Comments: 0 · Posts: 6 · Topics: 1
kind of a long story..and personal

basically for a few weeks I was really emotional all the time because i was just having bad luck with life in general. Everytime i would get drunk i would cry and push him away.. i dont drink very often, and when i do i get out of control.
He was already feeling uneasy about the way i was acting for the past few weeks. THEN there was a party and i showed up with his ex-gf (which was perfectly fine as i was friends with her and he was comfortable as he also has a friendship with her.) I showed up late so got way to drunk really quickly and for some reason suggested a threesome with him and his ex. I dont remember doing this, i dont know why i did this. .. i think i blacked out and came to while he was touching her, and immediately stood up and tried to leave the room because i didnt know wtf was going on. they both started being like "whats going on? what did i do wrong?".. next thing you know I'm balling my eyes out screaming "i just wanna go home, you have no idea, i screwed up so bad this time!" to the ex. I ended up staying at his place, the next morning he didnt want to talk to me. I apologized and left knowing he needed time and space.

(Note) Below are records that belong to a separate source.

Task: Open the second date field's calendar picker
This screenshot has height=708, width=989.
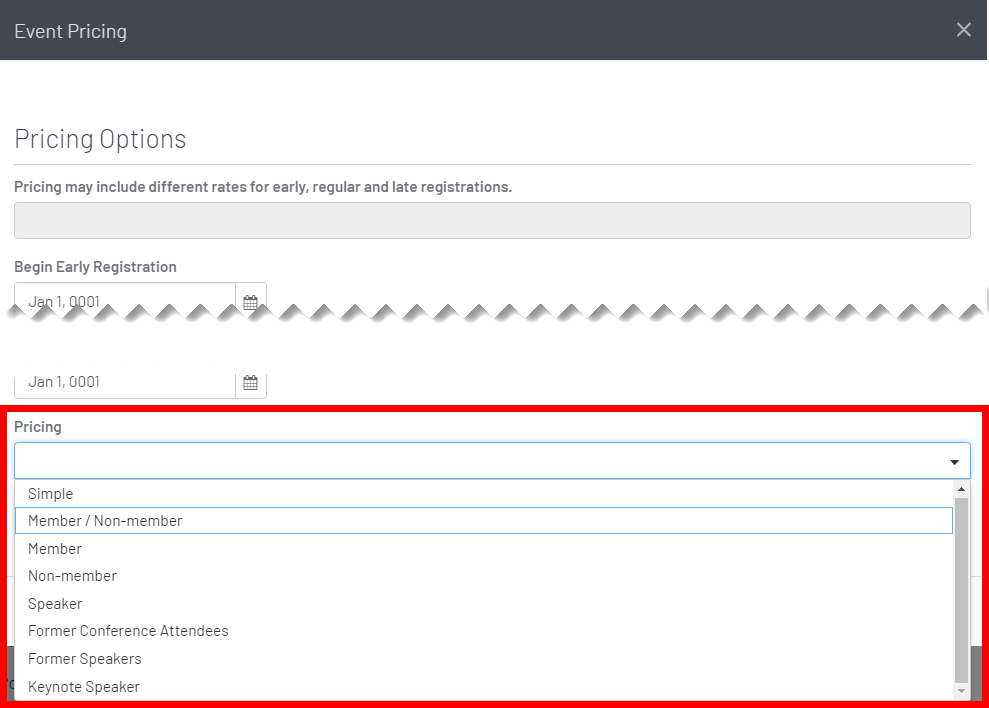Action: [x=250, y=380]
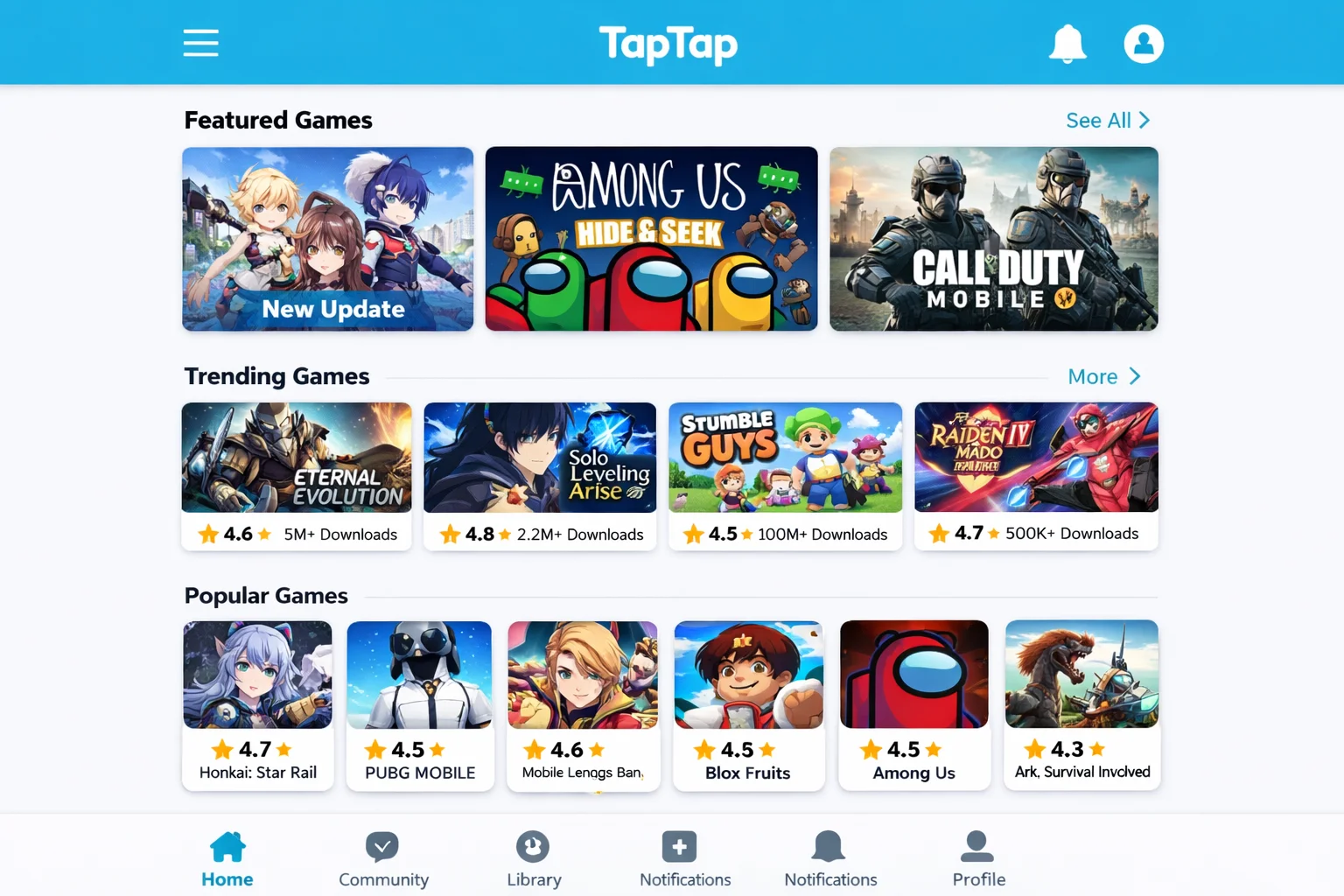The image size is (1344, 896).
Task: Expand Featured Games with See All chevron
Action: pos(1108,121)

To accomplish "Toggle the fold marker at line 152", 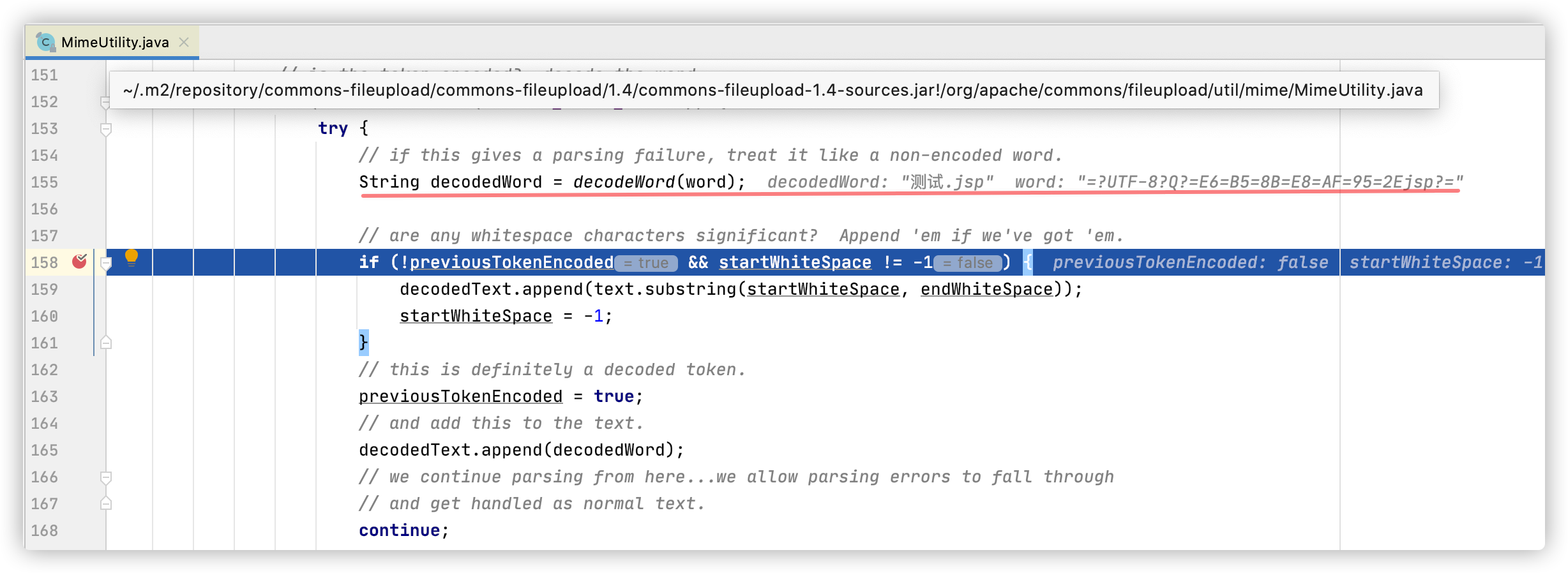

it was like the last straw
3 days later he contacted me so we could talk, we had an honest conversation that was really light, just like friends have. not much negative. he said he wanted to take some space and time to be alone because he felt disconnected and different. haven't seen him since, which was a week ago.
I am SO embarrassed for what i was acting like that whole time. I'm so embarrassed about everything.

We've been really good friends for 5 years, and ive liked him the whole time, and now ive screwed it. i just need some advice..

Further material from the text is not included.